* **SOURCE DATA**
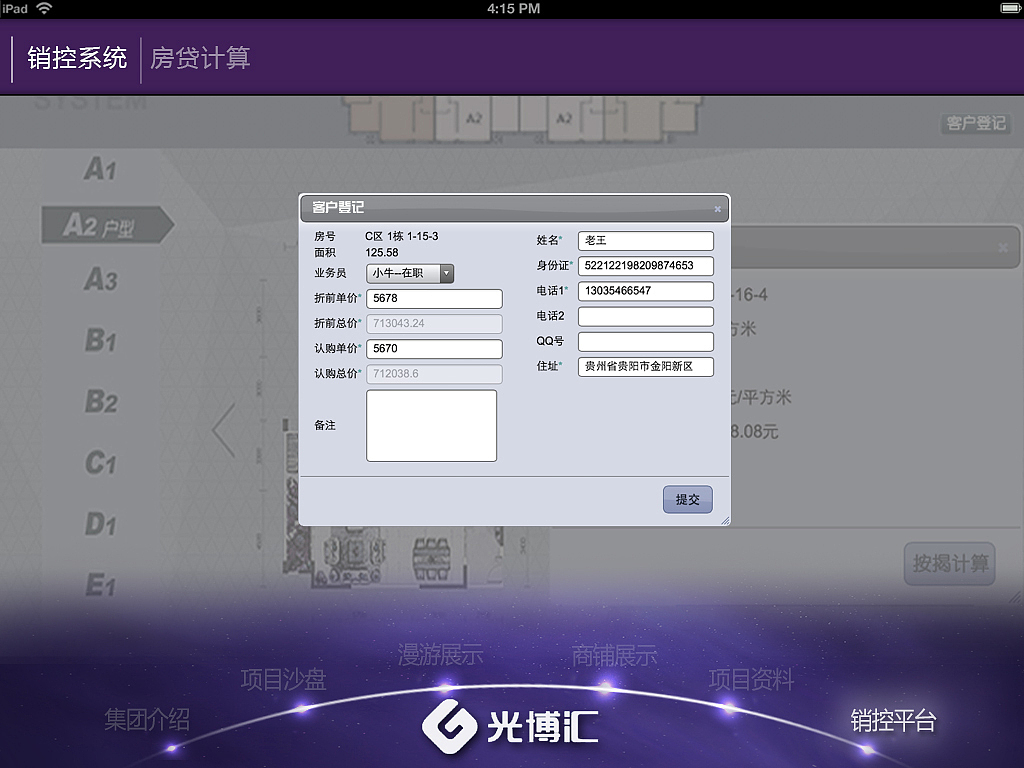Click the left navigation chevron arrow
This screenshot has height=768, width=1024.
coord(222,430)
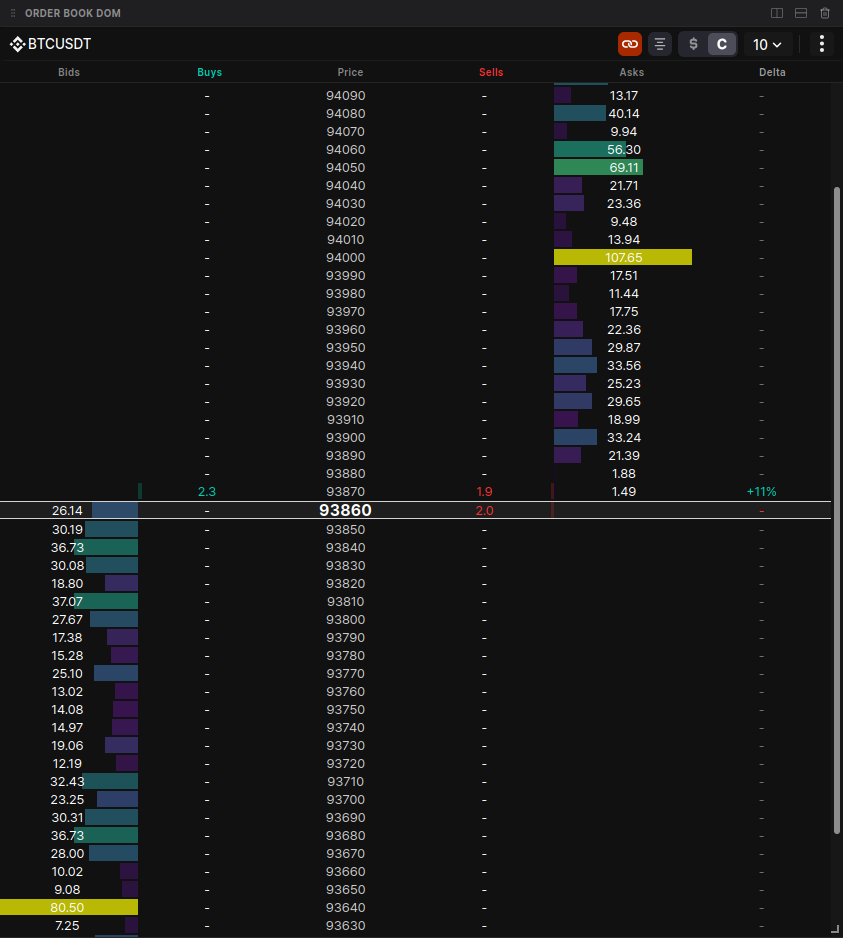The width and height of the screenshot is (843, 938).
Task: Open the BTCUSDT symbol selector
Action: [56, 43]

* **TASK DIRECTIONS**
Reproduce every line of the two items above word for word, omitting the pictures.

* **EXERCISE RESULT**
Click the left navigation chevron arrow
This screenshot has height=768, width=1024.
coord(222,430)
The width and height of the screenshot is (843, 938).
Task: Open the BTCUSDT symbol selector
Action: [56, 43]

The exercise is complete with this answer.